→ **Travail à faire**:
1. D'après le texte sur la série Starman, quels épisodes le dixième tome rassemble-t-il ?
2. Relevez à l'identique, dans le texte sur la série Starman, le passage qui commence à « Une fois rétabli, Jack » et se termine à « déjà possédés ! ».
3. Rédigez la suite du résumé de la série Starman à partir de sa dernière phrase.

→ **Extrait source**:
==========

Avec ce dixième tome, recueillant les épisodes 75 à 80, James Robinson conclut sa série Starman (même s'il y aura un épisode 81, tie-in superflu lors de la saga Blackest Night en 2009). L'aventure se termine, toujours dessinée par Peter Snejbjerg, en interrogeant la retraite volontaire d'un super-héros - un thème peu abordé dans les comics - mais aussi en jouant sur le titre du premier TPB (Sins of the Father). Un épilogue aussi périlleux que magistral, qui vaut au titre son statut de classique.
Le calme est revenu à Opal City. Mason O'Dare en profite pour demander Charity, la diseuse de bonne aventure, en mariage (ce qu'elle accepte). Jack Knight, qui vient de perdre son père et dont la fiancée, Sadie, a quitté la ville, s'occupe du fils que lui a laissé la fille de The Mist et songe à se retirer. Mais, entre deux missions avec la JSA, il reçoit la visite de Superman à qui Jay Garrick/Flash a raconté que Starman avait rencontré lors de son périple spatio-temporel son propre père, Jor-El. Les deux hommes discutent de leur carrière avant de se séparer. Alors qu'il se recueille devant la statue de Ted, Jack voit son frère David lui apparaître à nouveau...
... Et in n'est pas venu seul cette fois puisque leur père, Ted, est là aussi ! Cette dernière réunion de famille a été rendue possible grâce à la magie de Kent Nelson/Dr. Fate. Les trois Knight passent en revue leurs faits d'armes, glorieux ou tragiques avant de se faire leurs adieux définitifs. Mais Ted et David ont réservé un dernier tour à Jack en le laissant à Opal City... En 1951 pour y rencontrer l'éphémère Starman de cette époque !
Après une rapide altercation contre The Mist et sa bande, Jack découvre que le Starman de 1951 n'est autre que David, déplacé à cette époque par Dr. Fate. Il remplace Charles McNider alias Dr. Mid-Nite qui avait tenté de reproduire la technologie de Ted avec l'aide de Robotman et Red Tornado. Ted, lui, s'était provisoirement retiré, traumatisé par la mort de sa fiancée et sa participation à l'élaboration de la bombe atomique durant la seconde guerre mondiale. Mais The Mist piège Jack en lui injectant une drogue alors que David était sur le point de l'appréhender...
Une fois rétabli, Jack fait la connaissance du Hourman de cette époque, enquêtant à Opal City pour le compte de Rex Tyler (son alias) sur un vol commis par The Mist dans une de ses succursales. La police a coincé un des hommes de main du vilain qui évoque une opération impliquant l'emploi d'un gaz hallucinogène à grande échelle. Jack en déduit que le coup aura lieu dans un lieu public fréquenté et mise sur un cinéma. Mais le temps d'y arriver, les spectateurs sont déjà possédés !

==========

→ **Données**:
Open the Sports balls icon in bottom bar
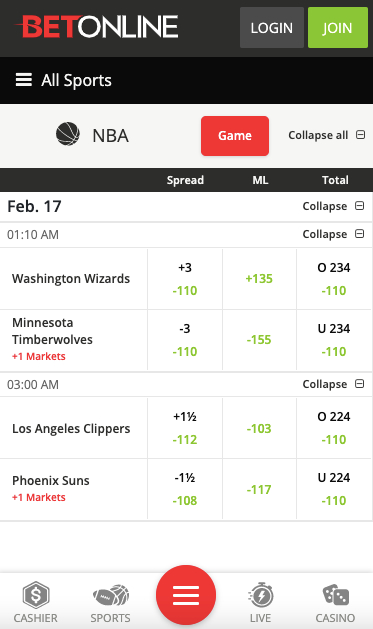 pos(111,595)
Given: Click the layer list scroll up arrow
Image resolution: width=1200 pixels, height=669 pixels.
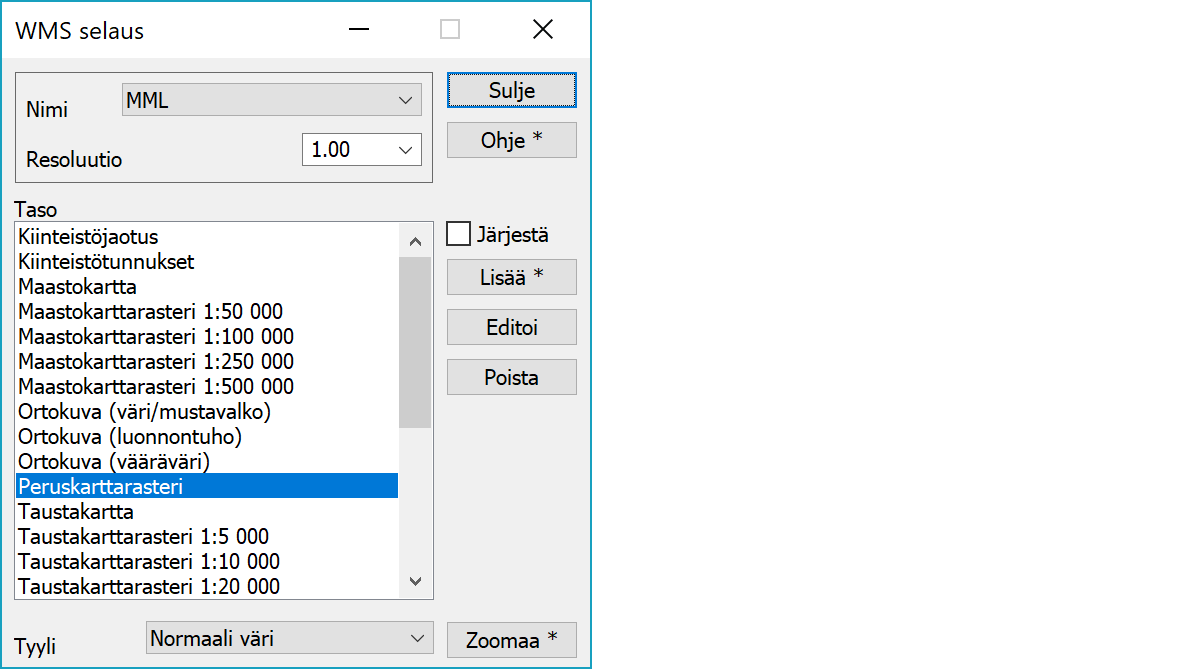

==========

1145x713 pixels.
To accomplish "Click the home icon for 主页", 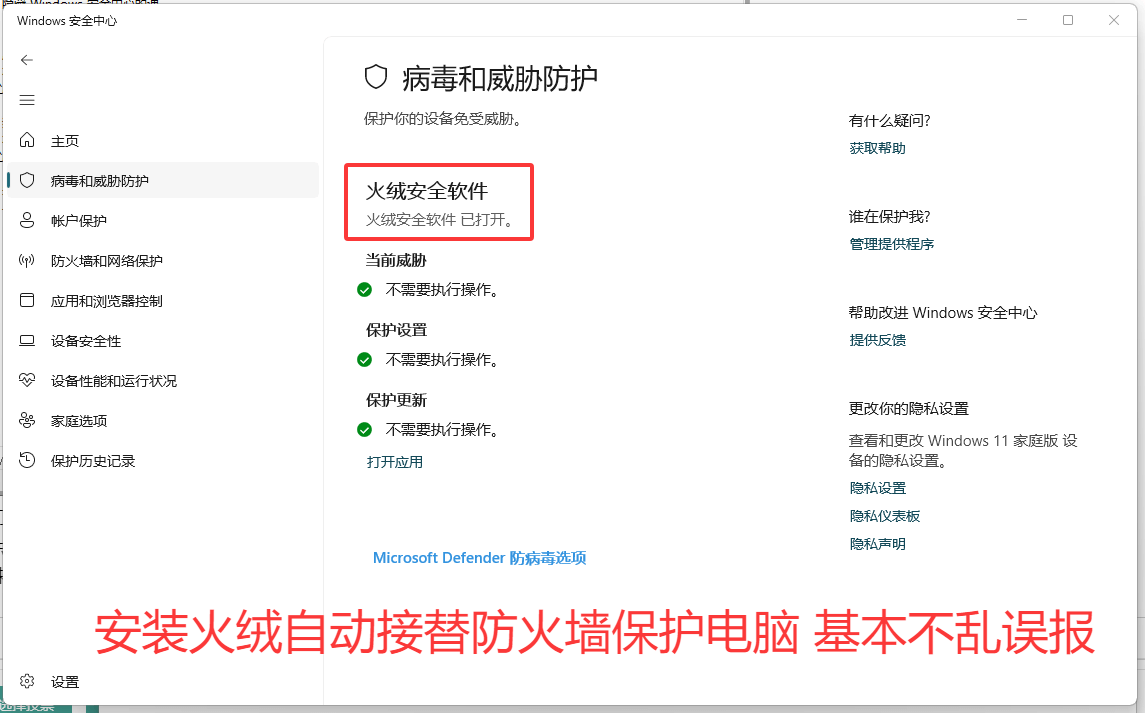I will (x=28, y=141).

==========

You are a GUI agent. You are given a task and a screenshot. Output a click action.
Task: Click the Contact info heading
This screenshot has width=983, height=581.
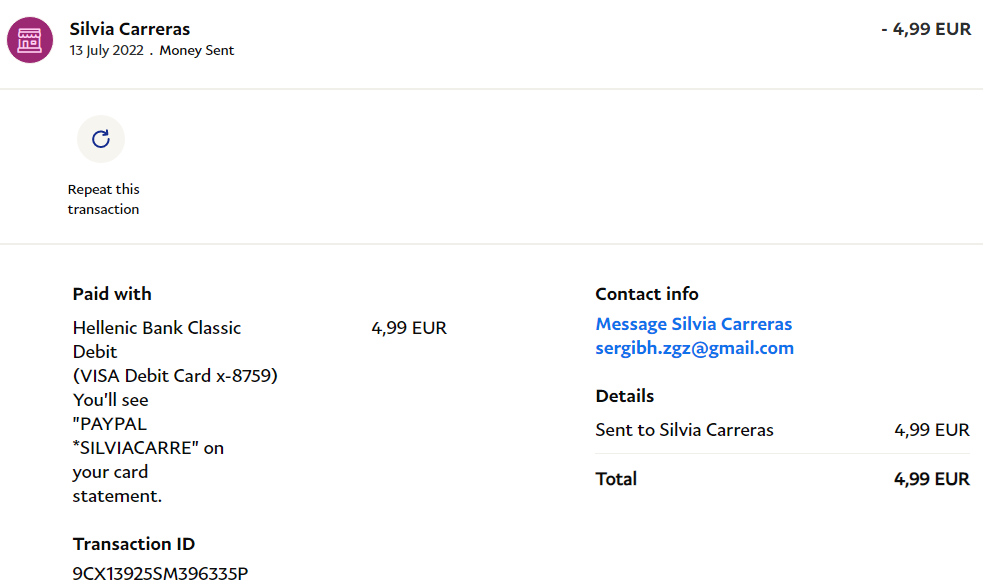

==========

→ **Résultats par tâche**:
1. Les épisodes 75 à 80.

2.
Une fois rétabli, Jack fait la connaissance du Hourman de cette époque, enquêtant à Opal City pour le compte de Rex Tyler (son alias) sur un vol commis par The Mist dans une de ses succursales. La police a coincé un des hommes de main du vilain qui évoque une opération impliquant l'emploi d'un gaz hallucinogène à grande échelle. Jack en déduit que le coup aura lieu dans un lieu public fréquenté et mise sur un cinéma. Mais le temps d'y arriver, les spectateurs sont déjà possédés !

3.
Avec le concours de Hourman qui dispose du gaz soporifique de Sandman, la foule déchaînée est tranquillisée. Cependant, Ted rend visite au père de Doris Lee, sa défunte fiancée, et lui fait avouer sa complicité avec The Mist, qui compte vendre aux russes son gaz hallucinogène. Le vilain est arrêté avant la transaction. Ragaillardi, Ted accepte, encouragé par Jack, à se rendre à un réception : bien lui en a pris car, comme le rappelle ensuite David à son frère, c'est à cette occasion que leur père a rencontré leur mère. Il est minuit, ce 31 Décembre 1951 et David se volatilise définitivement. Jack se demande ensuite comment il va rentrer chez lui et c'est alors que Thom Kallor, le Starman du XXXIème siècle, arrive pour le ramener...
De retour à son époque, Jack trouve dans son courrier une lettre envoyée de San Francisco par Sadie où elle lui annonce avoir accouché d'une fille de lui puis lui demande de la rejoindre s'il est prêt à renoncer à sa tâche de Starman. Jack entame sa tournée des adieux : les Dibny, Black Condor, "Bobo" Bennetti, Charity et les O'Dare, Mikaal Tomas, et enfin The Shade. Il transmet sa lance cosmique à sa jeune cousine, membre de la JSa, Courtney Whitmore/Stargirl. Puis Jack prend la route, son fils sous le bras, et quitte Opal City.
Les héros naissent souvent suite à un accident ou une tragédie personnelle, parfois les deux à la fois, et leur carrière est engagée sans terme fixé. Quelquefois, il meurt, ressuscite ou sinon un autre reprend son rôle et son pseudonyme. Mais, comme partout, la nature a horreur du vide et le super-héroïsme apparaît comme un mode de vie rarement ou même jamais questionnée par l'intéressé qui part au combat comme pour assouvir une addiction incurable.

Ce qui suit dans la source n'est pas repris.